> _SET OF TASKS_:
1. Using the excerpt on NLP evaluation and coreference resolution, decide whether each statement agrees with it: (a) human evaluation is described as cheap; (b) BLEURT is named as a model-based metric; (c) detecting mentions is called the easy part of coreference resolution. Answer yes or no for each and quote the words from the excerpt that decide it.
2. In the coreference example in the excerpt on NLP evaluation and coreference resolution, what does "it" refer to?
[EXCERPT]
Model-based metrics use learned representations of words and sentences to compute a semantic similarity between generated and reference text. Some popular model-based metrics include vector similarity, Word Mover’s distance, BERTSCORE, Sentence Movers Similarity, and BLEURT.

Human evaluation is expensive, but this type of evaluation can be more tailored towards a task (and be more accurate). Humans also are prone to errors.

Ethical Considerations#

Microsoft’s twitter chatbot AI tay.ai went from “humans are super cool” to harmful and negative statements in just a day. Language models learn biases in our culture from the text it is trained on.

These models need safeguards and need to be carefully managed and considered before deployment.

Coreference Resolution#

Coreference Resolution is the task of identifying all mentions that refer to the same entity in the world. For example: Vincent ate the spaghetti. He thought it was great. Here “he” refers to Vincent and “it” refers to spaghetti.

This sub-field of NLP is one of many cornerstones to teaching a machine how to understand and produce useful language. It has applications in full text understanding, machine translation.

Coreference Resolution is traditionally done in 2 parts:

detect the mentions (easy)
[/EXCERPT]
[SUPPLIED DATA]
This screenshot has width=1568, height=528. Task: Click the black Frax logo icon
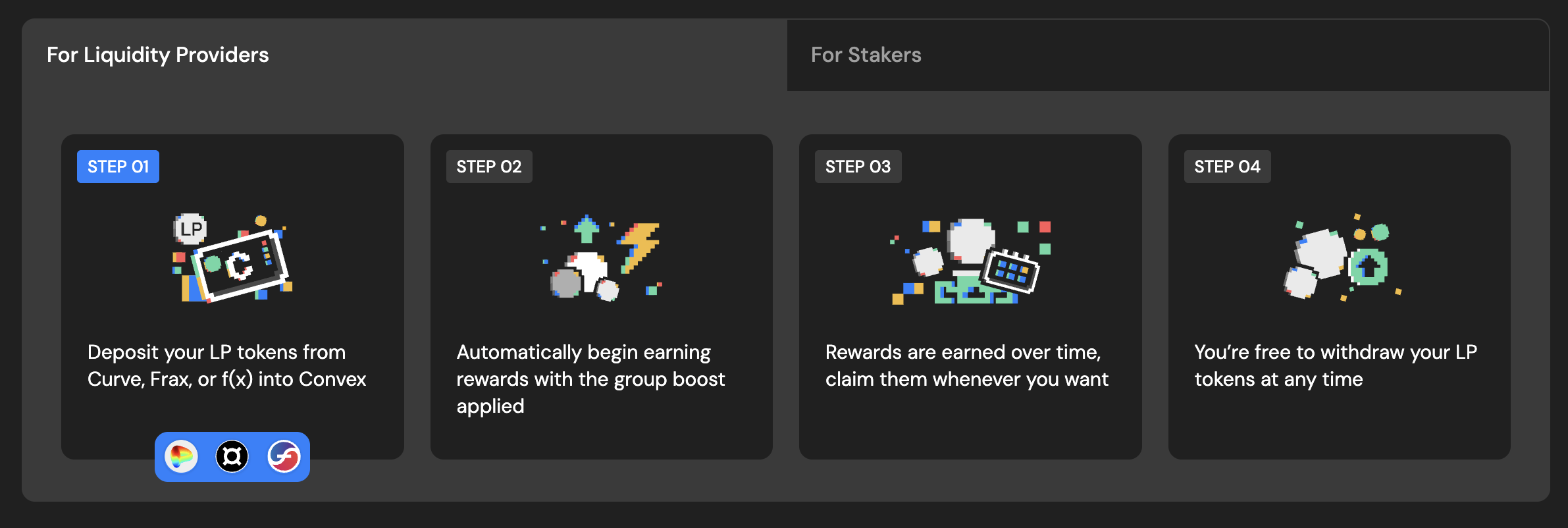pos(232,456)
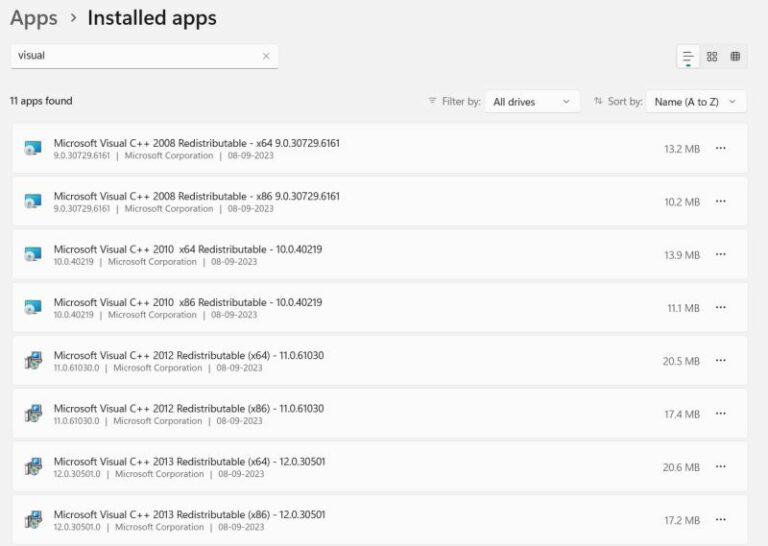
[/SUPPLIED DATA]
> _PROBLEM SOLUTIONS_:
1.
(a) No: "Human evaluation is expensive"
(b) Yes: "Some popular model-based metrics include vector similarity, Word Mover’s distance, BERTSCORE, Sentence Movers Similarity, and BLEURT."
(c) Yes: "detect the mentions (easy)"

2. Spaghetti.